Before making any decision, reflect on whether this new information will truly change how you see or treat the child who has always known you as their father.
On the practical side, consider the legal and employment implications carefully. Since you have full custody, both children are still legally your dependents, and many systems recognise guardianship, not just biology.
However, it would be wise to quietly review your employment terms or seek legal advice to ensure that you are not unintentionally putting yourself at risk, especially with relocation abroad.
Ultimately, this decision is about both compassion and responsibility. Think about the emotional impact on the children and whether separating them would do more harm than good. You have an opportunity to shape their future. Approach it with both wisdom and heart, taking time to decide what kind of father you want to continue to be.
Obaa Yaa
I want to commit suicide
Dear Obaa Yaa,
I am a 19-year-old girl living with my father in Accra. About two years ago, my father made sexual advances toward me. Since then, he has continued to harass me, but I have always refused.
I reported the issue to my mother, who lives in the village. However, when I returned to Accra, my father continued his behaviour. Last year, he told me that if I agreed to sleep with him, he would give me anything I wanted.
About six months ago, around midnight, he came to me and said he wanted to marry me because he found me very beautiful and did not want any other man to have me.

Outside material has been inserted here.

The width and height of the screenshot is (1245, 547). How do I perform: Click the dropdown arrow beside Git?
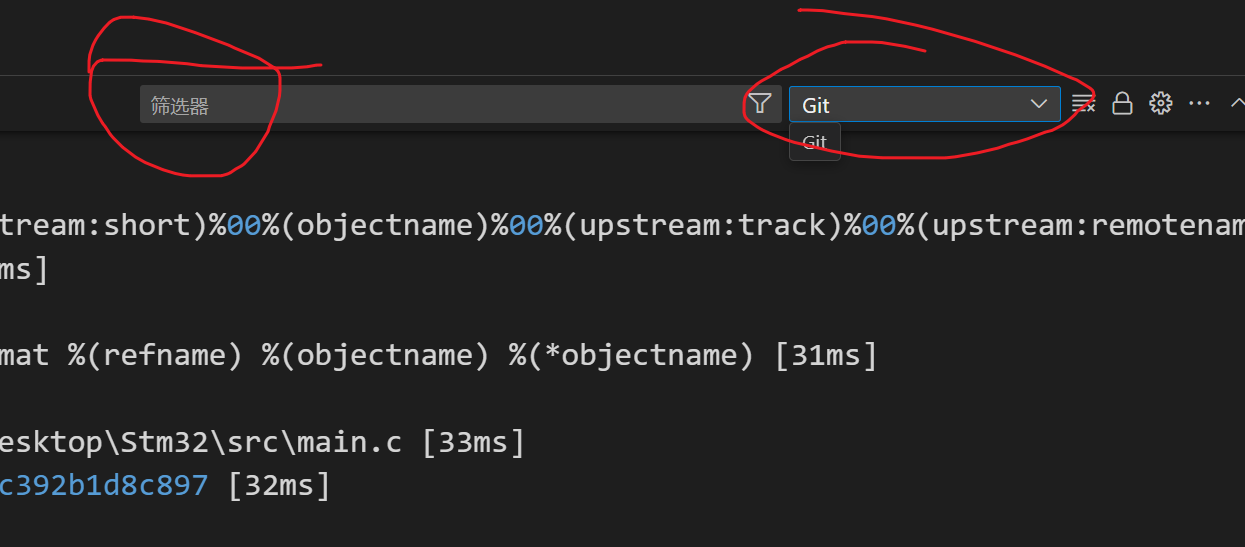pyautogui.click(x=1039, y=104)
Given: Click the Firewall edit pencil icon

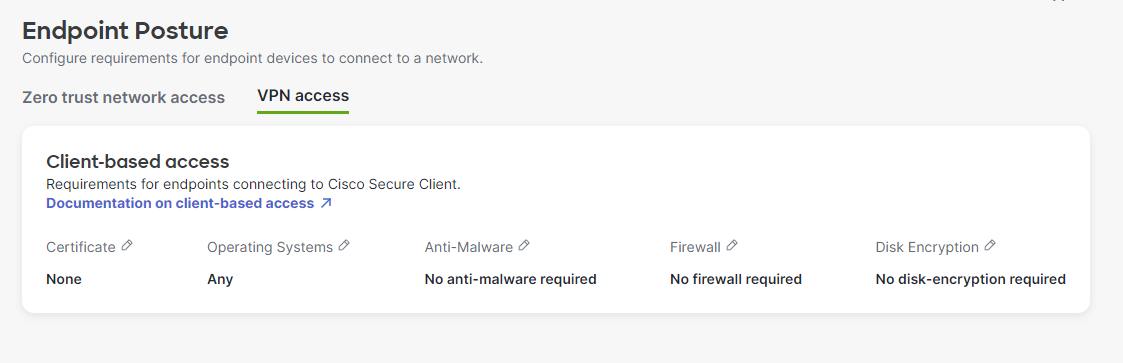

I feel deeply disturbed and angry. The thought of this is unbearable, and I have even considered taking my own life because marrying my father is a taboo.
Baaba, Nungua.
Dear Baaba,
Please do not harm yourself. You have done nothing wrong, and you do not deserve this. The person at fault is your father, and he must be held accountable for his actions.
I strongly advise that you leave your father’s house immediately. Do not allow him to stop you. If you have nowhere else to stay, go to your mother in the village for now.
Speak honestly with your mother about what has been happening. Together, inform trusted members of both your father’s and your mother’s families. A family meeting should be arranged so your father can be confronted about his behaviour.
If he denies the allegations, shows no remorse, or threatens you at any point, you must report the matter to the police without delay.
If you return to Accra in the future, do not live with your father again. During the family discussions, arrangements should also be made to ensure your father continues to support you financially until you are able to care for yourself independently.